Reverse list Scala
Given the following code:
import scala.util.Random
object Reverser {
// Fails for big list
def reverseList[A](list : List[A]) : List[A] = {
list match {
case Nil => list
case (x :: xs) => reverseList(xs) ::: List(x)
}
}
// Works
def reverseList2[A](list : List[A]) : List[A] = {
def rlRec[A](result : List[A], list : List[A]) : List[A] = {
list match {
case Nil => result
case (x :: xs) => { rlRec(x :: result, xs) }
}
}
rlRec(Nil, list)
}
def main(args : Array[String]) : Unit = {
val random = new Random
val testList = (for (_ <- 1 to 2000000) yield (random.nextInt)).toList
// val testListRev = reverseList(testList) <--- Fails
val testListRev = reverseList2(testList)
println(testList.head)
println(testListRev.last)
}
}
Why the first version of the function fails (for big inputs), while the second variant works . I suspect it's something related to tail recursion, but I am not very sure . Can somebody please give me "for dummies" explanation ?
Answer
Ok let me try tail recursion for dummies
If you follow what has to be done with reverseList, you will get
reverseList(List(1,2,3, 4))
reverseList(List(2,3,4):::List(1)
(reverseList(List(3,4):::List(2)):::List(1)
((reverseList(List(4):::List(3)):::List(2)):::List(1)
Nil:::List(4):::List(3):::List(2):::List(1)
List(4,3,2,1)
With rlRec, you have
rlRec(List(1,2,3,4), Nil)
rlRec(List(2,3,4), List(1))
rlREc(List(3,4), List(2,1))
rlRec(List(4), List(3,2,1))
rlRec(Nil, List(4,3,2,1))
List(4,3,2,1)
The difference is that in first case, the rewriting keeps getting longer. You have to remember thing to do after the last recursive call to reverseList will have completed: elements to add to the result. The stack is used to remember that. When this goes too far, you get a stack overflow. On the opposite, with rlRec, the rewriting has the same size all along. When the last rlRec completes, the result is available. There is nothing else to do, nothing to remember, no need for the stack. The key is that in rlRec, the recursive call is return rlRec(something else) while in reverseList it is return f(reverseList(somethingElse)), with f beging _ ::: List(x). You need to remember you will have to call f (which implies remembering x too) ( return not needed in scala, just added for clarity. Also note that val a = recursiveCall(x); doSomethingElse() is the same as doSomethingElseWith(recursiveCall(x)), so it is not a tail call)
When you have a recursive tail call
def f(x1,...., xn)
...
return f(y1, ...yn)
...
there is actually no need to remember the context of the first f for when the second one will return.
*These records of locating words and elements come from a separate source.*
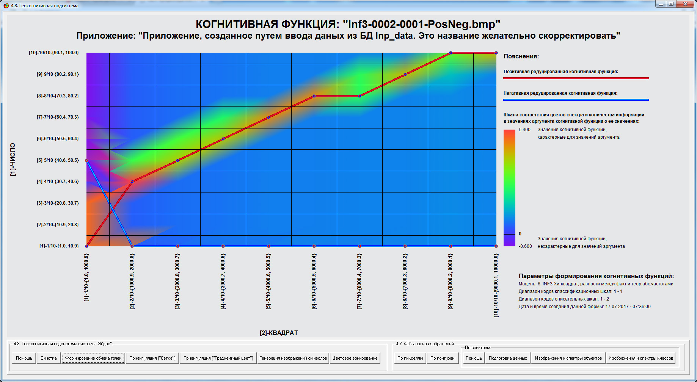Activate Формирование облака точек
697x382 pixels.
[93, 358]
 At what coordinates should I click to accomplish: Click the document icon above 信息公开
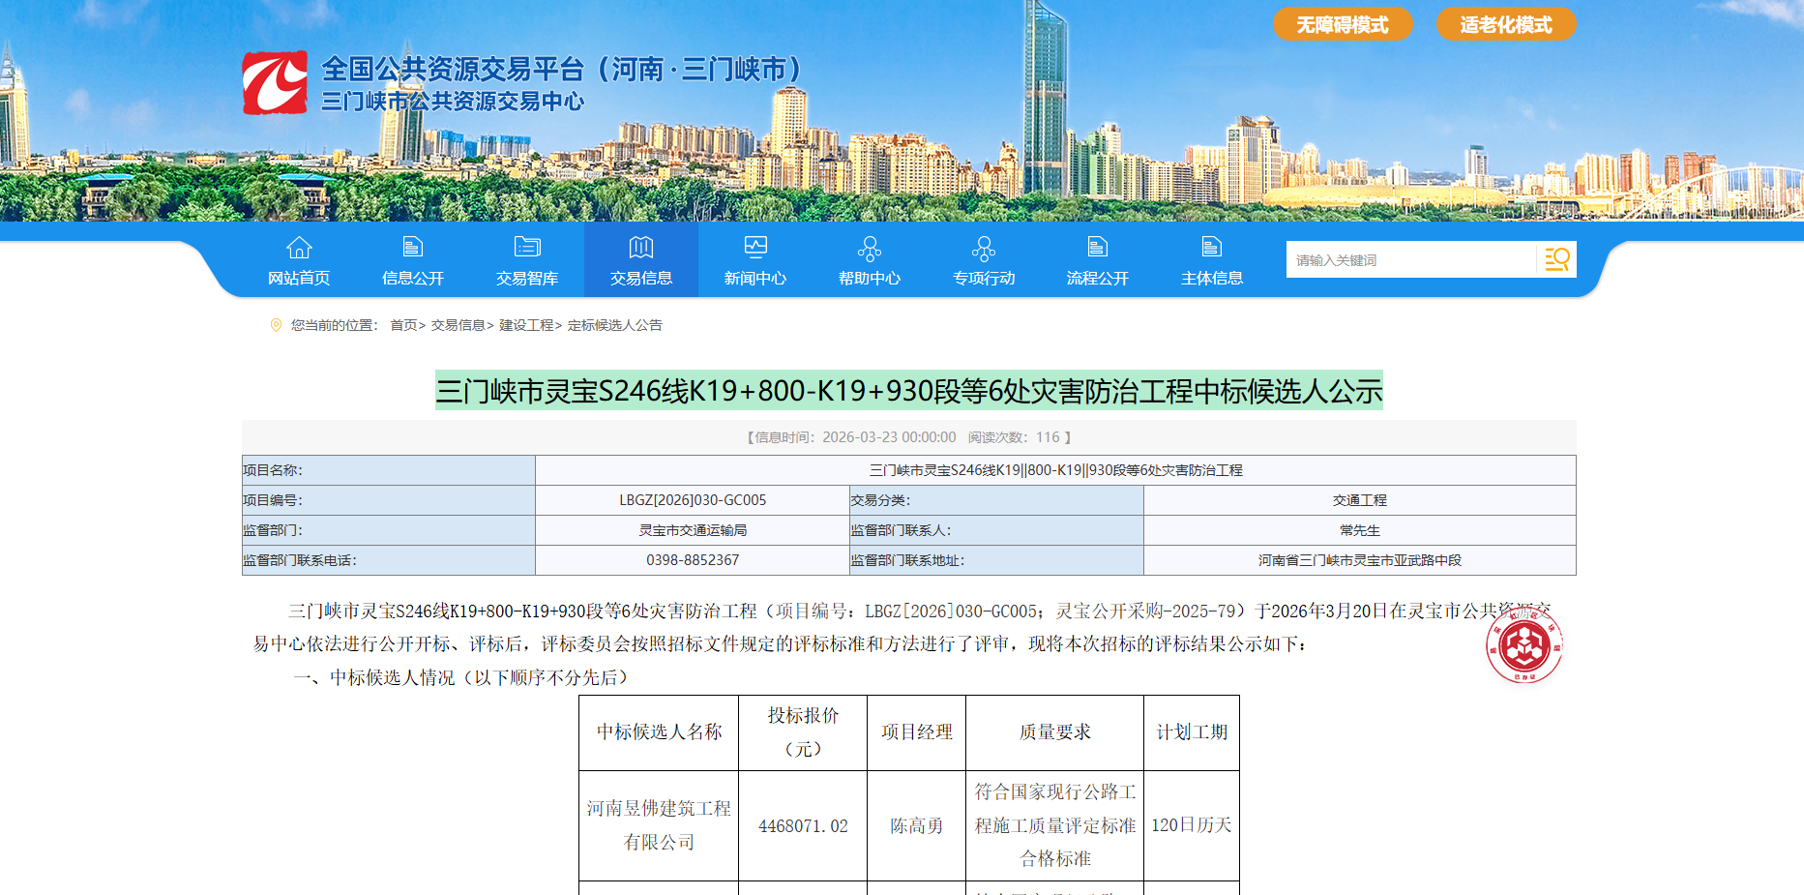(413, 248)
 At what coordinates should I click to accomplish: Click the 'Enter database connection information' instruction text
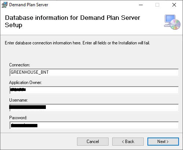pyautogui.click(x=77, y=43)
So it can be rewritten
def f(x1....xn)
start:
...
x1 = y1, .... xn = yn
goto start
...
That is what the compiler does, hence you avoid the stack overflow.
Of course, function f needs to have a return somewhere which is not a recursive call. That is where the loop created by goto start will exit, just as it is where the recursive calls series stops.